## Exercise prompt
Repeat each record below exactly as it is written.

*** Opening of Material for the task ***

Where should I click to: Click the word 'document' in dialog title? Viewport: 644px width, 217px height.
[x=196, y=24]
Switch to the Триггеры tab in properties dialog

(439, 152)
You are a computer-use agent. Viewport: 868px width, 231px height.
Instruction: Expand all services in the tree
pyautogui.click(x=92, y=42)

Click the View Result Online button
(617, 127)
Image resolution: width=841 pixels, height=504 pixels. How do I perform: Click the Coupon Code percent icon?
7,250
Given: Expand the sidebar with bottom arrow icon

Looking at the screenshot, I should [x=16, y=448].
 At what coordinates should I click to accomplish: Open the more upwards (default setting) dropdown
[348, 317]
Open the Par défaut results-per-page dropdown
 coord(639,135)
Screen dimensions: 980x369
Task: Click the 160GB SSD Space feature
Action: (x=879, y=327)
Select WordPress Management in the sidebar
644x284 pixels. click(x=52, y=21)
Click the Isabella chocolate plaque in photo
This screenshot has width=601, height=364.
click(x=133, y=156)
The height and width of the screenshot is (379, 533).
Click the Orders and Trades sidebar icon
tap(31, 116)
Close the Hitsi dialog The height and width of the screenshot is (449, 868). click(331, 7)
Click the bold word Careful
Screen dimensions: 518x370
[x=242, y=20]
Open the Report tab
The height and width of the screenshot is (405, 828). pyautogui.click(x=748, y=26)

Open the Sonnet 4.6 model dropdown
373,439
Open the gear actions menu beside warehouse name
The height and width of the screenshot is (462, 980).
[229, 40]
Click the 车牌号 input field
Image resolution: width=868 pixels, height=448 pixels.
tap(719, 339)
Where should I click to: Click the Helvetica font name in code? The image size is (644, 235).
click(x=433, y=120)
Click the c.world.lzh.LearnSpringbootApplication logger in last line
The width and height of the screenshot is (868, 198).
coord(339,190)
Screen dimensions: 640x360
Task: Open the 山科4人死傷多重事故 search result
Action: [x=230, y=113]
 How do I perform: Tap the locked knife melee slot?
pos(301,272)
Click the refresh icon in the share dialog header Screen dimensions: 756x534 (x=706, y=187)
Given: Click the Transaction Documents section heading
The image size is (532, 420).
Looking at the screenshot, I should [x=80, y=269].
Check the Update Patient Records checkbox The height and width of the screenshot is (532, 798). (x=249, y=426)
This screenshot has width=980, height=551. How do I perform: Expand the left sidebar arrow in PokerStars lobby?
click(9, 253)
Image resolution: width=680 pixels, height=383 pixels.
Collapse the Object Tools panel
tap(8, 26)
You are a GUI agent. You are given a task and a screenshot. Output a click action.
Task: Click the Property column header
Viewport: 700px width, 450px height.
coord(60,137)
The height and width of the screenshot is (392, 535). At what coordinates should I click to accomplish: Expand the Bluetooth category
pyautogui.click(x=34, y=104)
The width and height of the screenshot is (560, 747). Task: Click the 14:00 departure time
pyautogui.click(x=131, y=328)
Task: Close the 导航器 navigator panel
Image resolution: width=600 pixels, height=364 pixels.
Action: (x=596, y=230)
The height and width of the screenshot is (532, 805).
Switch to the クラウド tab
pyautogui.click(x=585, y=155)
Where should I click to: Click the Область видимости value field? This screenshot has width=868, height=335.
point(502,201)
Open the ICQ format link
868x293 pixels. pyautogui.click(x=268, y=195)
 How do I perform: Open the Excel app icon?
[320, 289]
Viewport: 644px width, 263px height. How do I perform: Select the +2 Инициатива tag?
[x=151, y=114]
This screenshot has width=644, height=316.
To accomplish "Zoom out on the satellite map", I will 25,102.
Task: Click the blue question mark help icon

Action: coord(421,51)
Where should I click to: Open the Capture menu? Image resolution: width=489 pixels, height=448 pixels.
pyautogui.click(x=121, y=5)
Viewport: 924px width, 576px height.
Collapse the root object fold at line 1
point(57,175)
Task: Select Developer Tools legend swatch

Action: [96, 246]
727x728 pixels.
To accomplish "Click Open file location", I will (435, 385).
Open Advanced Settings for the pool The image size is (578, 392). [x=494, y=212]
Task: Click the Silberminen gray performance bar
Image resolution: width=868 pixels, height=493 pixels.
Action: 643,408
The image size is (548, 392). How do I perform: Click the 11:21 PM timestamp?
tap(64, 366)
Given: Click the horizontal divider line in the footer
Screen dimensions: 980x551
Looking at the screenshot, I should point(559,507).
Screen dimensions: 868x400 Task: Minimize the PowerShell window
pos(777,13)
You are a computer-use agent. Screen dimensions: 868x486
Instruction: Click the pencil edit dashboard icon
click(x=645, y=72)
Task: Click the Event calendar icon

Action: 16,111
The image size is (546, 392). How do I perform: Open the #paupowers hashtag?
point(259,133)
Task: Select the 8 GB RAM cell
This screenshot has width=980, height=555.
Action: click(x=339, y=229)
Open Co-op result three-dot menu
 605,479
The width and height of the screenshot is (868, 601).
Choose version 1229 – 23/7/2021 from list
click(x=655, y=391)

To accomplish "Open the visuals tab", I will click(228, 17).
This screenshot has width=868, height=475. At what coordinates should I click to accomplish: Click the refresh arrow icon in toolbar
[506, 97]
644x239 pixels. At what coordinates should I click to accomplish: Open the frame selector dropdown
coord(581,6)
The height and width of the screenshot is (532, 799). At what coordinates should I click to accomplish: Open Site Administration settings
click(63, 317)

*** Close of Material for the task ***

## Answer to the exercise
Where should I click to: Click the word 'document' in dialog title? Viewport: 644px width, 217px height.
[x=196, y=24]
Switch to the Триггеры tab in properties dialog

(439, 152)
You are a computer-use agent. Viewport: 868px width, 231px height.
Instruction: Expand all services in the tree
pyautogui.click(x=92, y=42)

Click the View Result Online button
(617, 127)
Image resolution: width=841 pixels, height=504 pixels. How do I perform: Click the Coupon Code percent icon?
7,250
Given: Expand the sidebar with bottom arrow icon

Looking at the screenshot, I should [x=16, y=448].
 At what coordinates should I click to accomplish: Open the more upwards (default setting) dropdown
[348, 317]
Open the Par défaut results-per-page dropdown
 coord(639,135)
Screen dimensions: 980x369
Task: Click the 160GB SSD Space feature
Action: (x=879, y=327)
Select WordPress Management in the sidebar
644x284 pixels. click(x=52, y=21)
Click the Isabella chocolate plaque in photo
This screenshot has width=601, height=364.
click(x=133, y=156)
The height and width of the screenshot is (379, 533).
Click the Orders and Trades sidebar icon
tap(31, 116)
Close the Hitsi dialog The height and width of the screenshot is (449, 868). click(331, 7)
Click the bold word Careful
Screen dimensions: 518x370
[x=242, y=20]
Open the Report tab
The height and width of the screenshot is (405, 828). pyautogui.click(x=748, y=26)

Open the Sonnet 4.6 model dropdown
373,439
Open the gear actions menu beside warehouse name
The height and width of the screenshot is (462, 980).
[229, 40]
Click the 车牌号 input field
Image resolution: width=868 pixels, height=448 pixels.
tap(719, 339)
Where should I click to: Click the Helvetica font name in code? The image size is (644, 235).
click(x=433, y=120)
Click the c.world.lzh.LearnSpringbootApplication logger in last line
The width and height of the screenshot is (868, 198).
coord(339,190)
Screen dimensions: 640x360
Task: Open the 山科4人死傷多重事故 search result
Action: [x=230, y=113]
 How do I perform: Tap the locked knife melee slot?
pos(301,272)
Click the refresh icon in the share dialog header Screen dimensions: 756x534 (x=706, y=187)
Given: Click the Transaction Documents section heading
The image size is (532, 420).
Looking at the screenshot, I should [x=80, y=269].
Check the Update Patient Records checkbox The height and width of the screenshot is (532, 798). (x=249, y=426)
This screenshot has width=980, height=551. How do I perform: Expand the left sidebar arrow in PokerStars lobby?
click(9, 253)
Image resolution: width=680 pixels, height=383 pixels.
Collapse the Object Tools panel
tap(8, 26)
You are a GUI agent. You are given a task and a screenshot. Output a click action.
Task: Click the Property column header
Viewport: 700px width, 450px height.
coord(60,137)
The height and width of the screenshot is (392, 535). At what coordinates should I click to accomplish: Expand the Bluetooth category
pyautogui.click(x=34, y=104)
The width and height of the screenshot is (560, 747). Task: Click the 14:00 departure time
pyautogui.click(x=131, y=328)
Task: Close the 导航器 navigator panel
Image resolution: width=600 pixels, height=364 pixels.
Action: (x=596, y=230)
The height and width of the screenshot is (532, 805).
Switch to the クラウド tab
pyautogui.click(x=585, y=155)
Where should I click to: Click the Область видимости value field? This screenshot has width=868, height=335.
point(502,201)
Open the ICQ format link
868x293 pixels. pyautogui.click(x=268, y=195)
 How do I perform: Open the Excel app icon?
[320, 289]
Viewport: 644px width, 263px height. How do I perform: Select the +2 Инициатива tag?
[x=151, y=114]
This screenshot has width=644, height=316.
To accomplish "Zoom out on the satellite map", I will 25,102.
Task: Click the blue question mark help icon

Action: coord(421,51)
Where should I click to: Open the Capture menu? Image resolution: width=489 pixels, height=448 pixels.
pyautogui.click(x=121, y=5)
Viewport: 924px width, 576px height.
Collapse the root object fold at line 1
point(57,175)
Task: Select Developer Tools legend swatch

Action: [96, 246]
727x728 pixels.
To accomplish "Click Open file location", I will (435, 385).
Open Advanced Settings for the pool The image size is (578, 392). [x=494, y=212]
Task: Click the Silberminen gray performance bar
Image resolution: width=868 pixels, height=493 pixels.
Action: 643,408
The image size is (548, 392). How do I perform: Click the 11:21 PM timestamp?
tap(64, 366)
Given: Click the horizontal divider line in the footer
Screen dimensions: 980x551
Looking at the screenshot, I should point(559,507).
Screen dimensions: 868x400 Task: Minimize the PowerShell window
pos(777,13)
You are a computer-use agent. Screen dimensions: 868x486
Instruction: Click the pencil edit dashboard icon
click(x=645, y=72)
Task: Click the Event calendar icon

Action: 16,111
The image size is (546, 392). How do I perform: Open the #paupowers hashtag?
point(259,133)
Task: Select the 8 GB RAM cell
This screenshot has width=980, height=555.
Action: click(x=339, y=229)
Open Co-op result three-dot menu
 605,479
The width and height of the screenshot is (868, 601).
Choose version 1229 – 23/7/2021 from list
click(x=655, y=391)

To accomplish "Open the visuals tab", I will click(228, 17).
This screenshot has width=868, height=475. At what coordinates should I click to accomplish: Click the refresh arrow icon in toolbar
[506, 97]
644x239 pixels. At what coordinates should I click to accomplish: Open the frame selector dropdown
coord(581,6)
The height and width of the screenshot is (532, 799). At what coordinates should I click to accomplish: Open Site Administration settings
click(63, 317)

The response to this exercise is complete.